I walked into my latest Nursing Education (in practice) role with much trepidation mixed with confidence. I was nervous since I had no formal Nursing Professional Development experience under my belt, just experiences that were mainly in academia or patient education. My graduate degree was not in Nursing Education either (which, upon further investigation, doesn't fully prepare you for teaching nurses in practice); it was a degree as a Clinical Nurse Specialist. I was confident since I knew that deep down, I was made for this (underlying shout out to my most recent prior employer :) because teaching became a favorite pastime.

Now we fast forward to 2020...NYC...COVID 19. I never in my wildest dreams thought that I would be homeschooling 3 kids--ages 12, 9 and 7. For the past 7 weeks, we have had full blown school with recess, gym periods, the works! Being a Nurse Educator, and having a passion for education put me in my zone, to put it candidly. While this is no easy task-there are daily struggles-but the skills I learned, albeit on the job since I had no formal training as a Nurse Educator, prepared me for my current status. I create weekly lesson plans, pull from all sorts of amazing educational resources to use in conjunction with their regular school work (since that just doesn't seem like an adequate amount of work to me), I give assessments and quizzes (on a somewhat regular basis), I make sure there are themes to the content I am assigning to them (for example, my 7 year old had a week long review of extreme weather events on this planet and other planets)-I don't just assign content just because...The ability to do all of this can be solely attributed to my time working as a Nursing Professional Development Practitioner and Specialist (I later got certified in Nursing Professional Development) as well as being an online and adjunct faculty member at 2 schools for the past 4 years. The importance of being structured and organized, the planning, the execution and the delivery of course work was truly a gift bestowed upon me by those that advised and supported me throughout my entire career in Nursing Education, and continue to do so to this day.
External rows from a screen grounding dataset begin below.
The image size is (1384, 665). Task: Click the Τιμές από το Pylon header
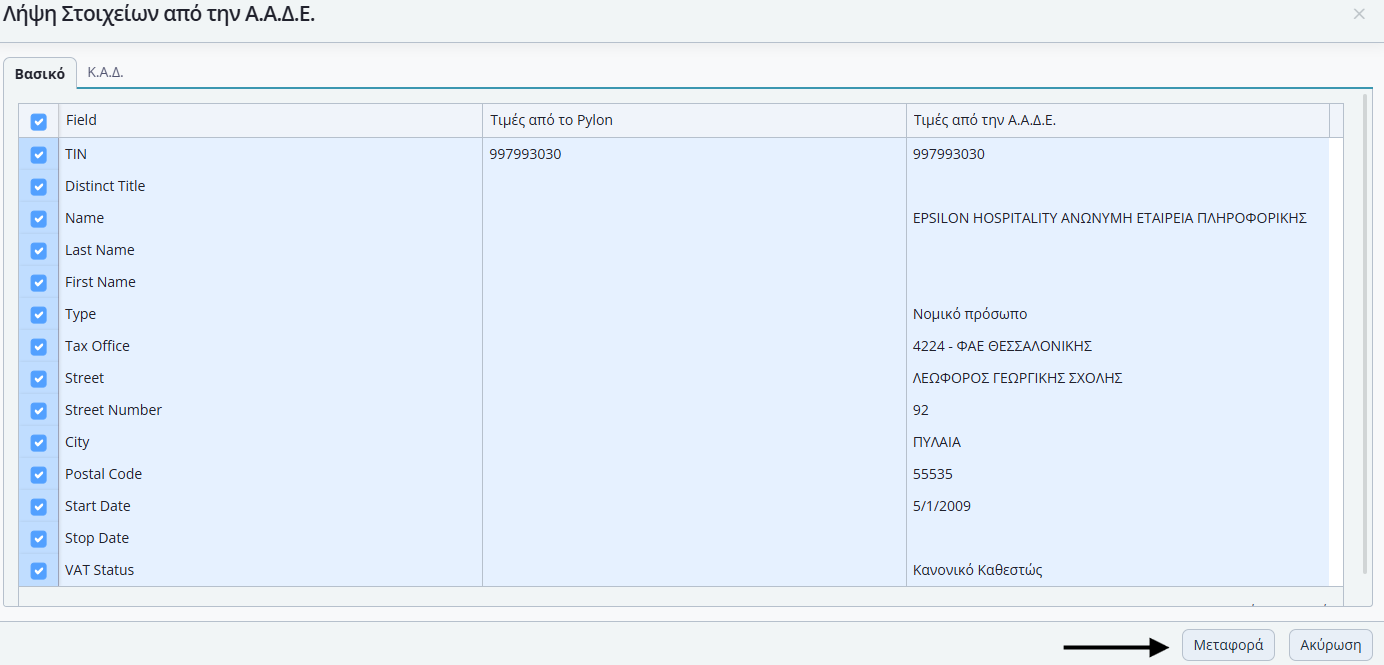pyautogui.click(x=694, y=121)
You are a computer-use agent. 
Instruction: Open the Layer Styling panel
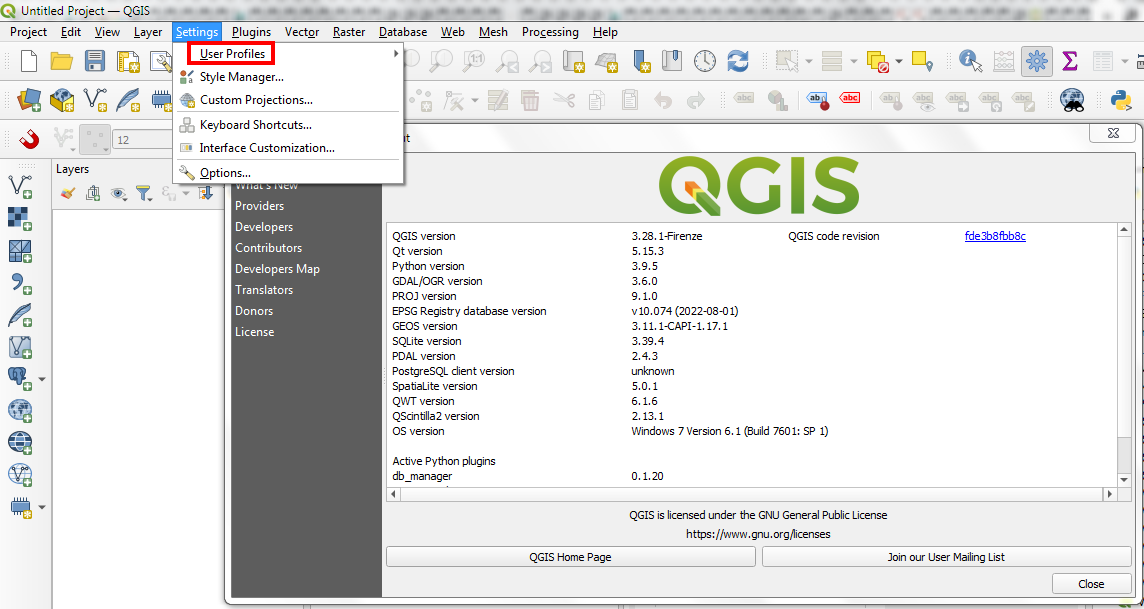[68, 193]
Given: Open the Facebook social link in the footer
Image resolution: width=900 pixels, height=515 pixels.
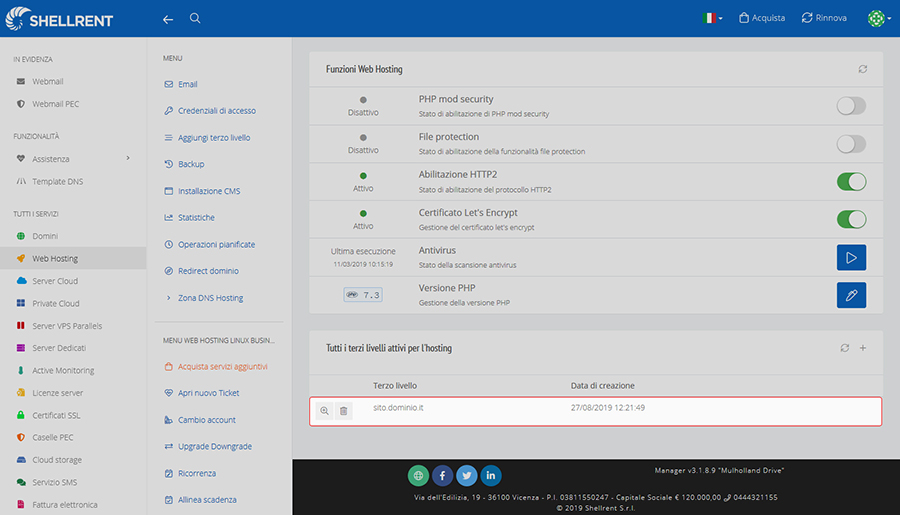Looking at the screenshot, I should click(x=443, y=475).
Since I have elementary school kids that are now online learners (this type of learning space is typically for adult learners), this is right up my alley! And while this pandemic has caused a seismic shift for us all, lets remember that we can conquer this and come out better than before. Let's use the energies and the knowledge we have to help strive and push each other, and our kids, forward. This too shall pass and I guarantee we will all be better on the other side.